Extract chapters from Youtube Media

Youtube recently got this “chapter” concept where it fragment a long video with chapters. I think this data might be parsed from the description of the video done, as they already parse any timestamp available for a while now.

Thanks to youtube-dl, we can download thena video and the metadata which now contains this chapter data.

$ youtube-dl --write-info-json -x --audio-format mp3 https://www.youtube.com/watch?v=HZTStHzWRxM
[youtube] HZTStHzWRxM: Downloading webpage
[info] Writing video description metadata as JSON to: The New Youtube Chapter Timestamp Feature-HZTStHzWRxM.info.json
[download] Destination: The New Youtube Chapter Timestamp Feature-HZTStHzWRxM.webm
[download] 100% of 3.22MiB in 00:00
[ffmpeg] Destination: The New Youtube Chapter Timestamp Feature-HZTStHzWRxM.mp3
Deleting original file The New Youtube Chapter Timestamp Feature-HZTStHzWRxM.webm (pass -k to keep)

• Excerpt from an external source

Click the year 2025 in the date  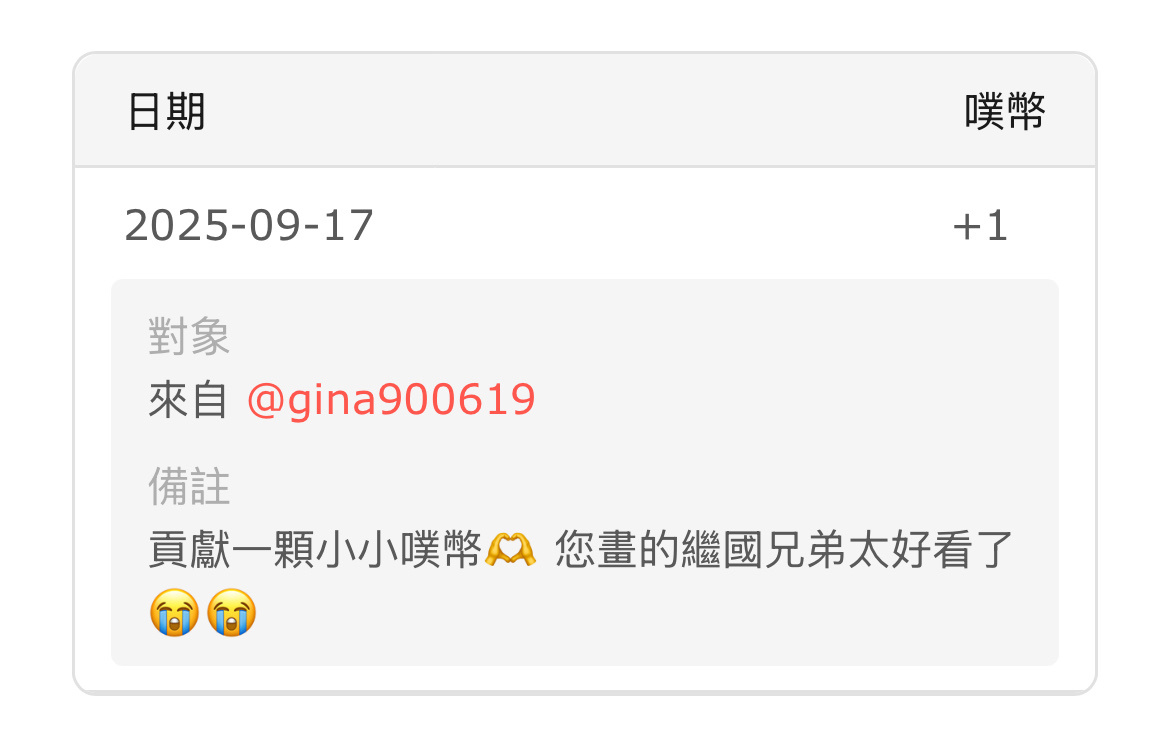pos(176,225)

We will use https://www.youtube.com/watch?v=HZTStHzWRxM as example.

The command above will download the video file, transcode it to mp3 and also download the metadata in a json format. We have now 2 files :

  • The New Youtube Chapter Timestamp Feature-HZTStHzWRxM.info.json that contains data
  • The New Youtube Chapter Timestamp Feature-HZTStHzWRxM.mp3 that is the media

jq is a wonderful command line to manipulate json on bash. We can for example get the title of the video like this :

$ cat The\ New\ Youtube\ Chapter\ Timestamp\ Feature-HZTStHzWRxM.info.json | jq -r .title  | sed -e 's/[^A-Za-z0-9._-]/_/g'

The_New_Youtube_Chapter_Timestamp_Feature

The sed here is to make sure we won’t have special characters that might lead to some error later.

The -r on jq indicate to return “raw text”. By default, jq will use some syntax colorization and keep some sepcial character that might leads to some issue.

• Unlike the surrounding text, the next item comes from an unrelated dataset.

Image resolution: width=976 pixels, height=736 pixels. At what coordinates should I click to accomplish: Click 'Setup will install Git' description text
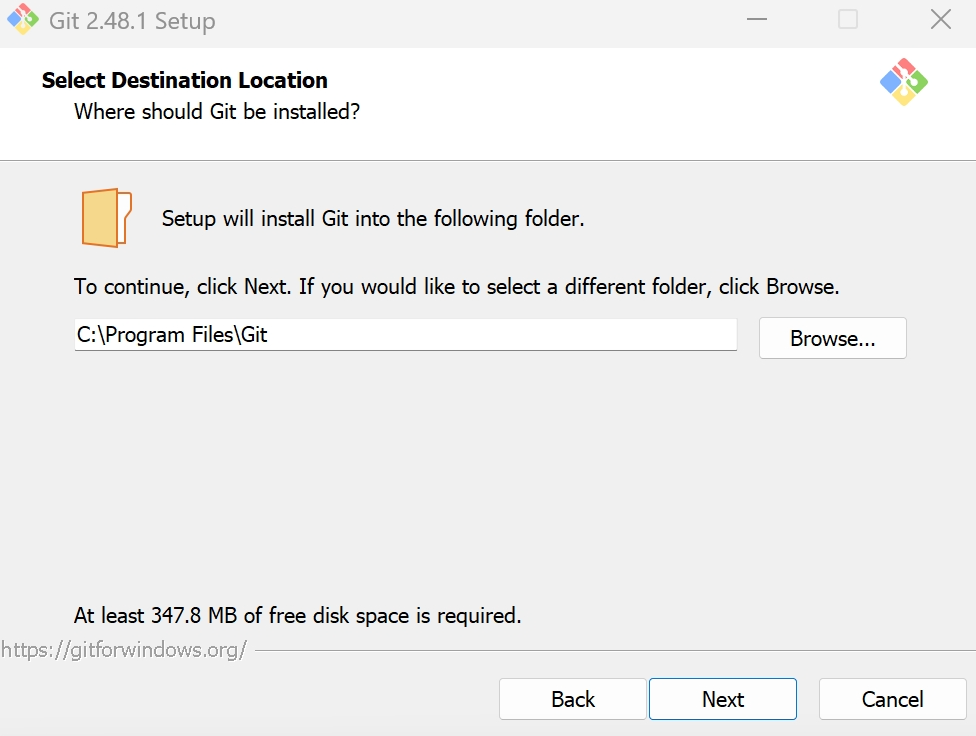(x=373, y=218)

If available, Youtube-dl info json contains a chapters array that contain all the chapters with their start_time , end_time and title .

$ cat The\ New\ Youtube\ Chapter\ Timestamp\ Feature-HZTStHzWRxM.info.json |\
jq -r '.chapters[]'

{
  "start_time": 0,
  "end_time": 17,
  "title": "The new feature"
}
{
  "start_time": 17,
  "end_time": 76,
  "title": "Slow roll-out"
}
{
  "start_time": 76,
  "end_time": 124,
  "title": "How it works"
}
{
  "start_time": 124,
  "end_time": 180,
  "title": "Problems / suggestions for the future"
}

The idea now is to use each dict entry here as parameters for ffmpeg to split the media according to the chapters data. As we are in bash, current json representation will be quite hard to use it like that, so we need to transform a little bit the representation here to use the output of jq in a pipe and in xargs.

What also we need to take into consideration is that ffmpeg can split a media by giving the option -ss to know where to start and -t to know the duration of the cut, not the end time. As the information on the json gives us a start and end time, we need to perfom a simple substraction to have the start time and the duration.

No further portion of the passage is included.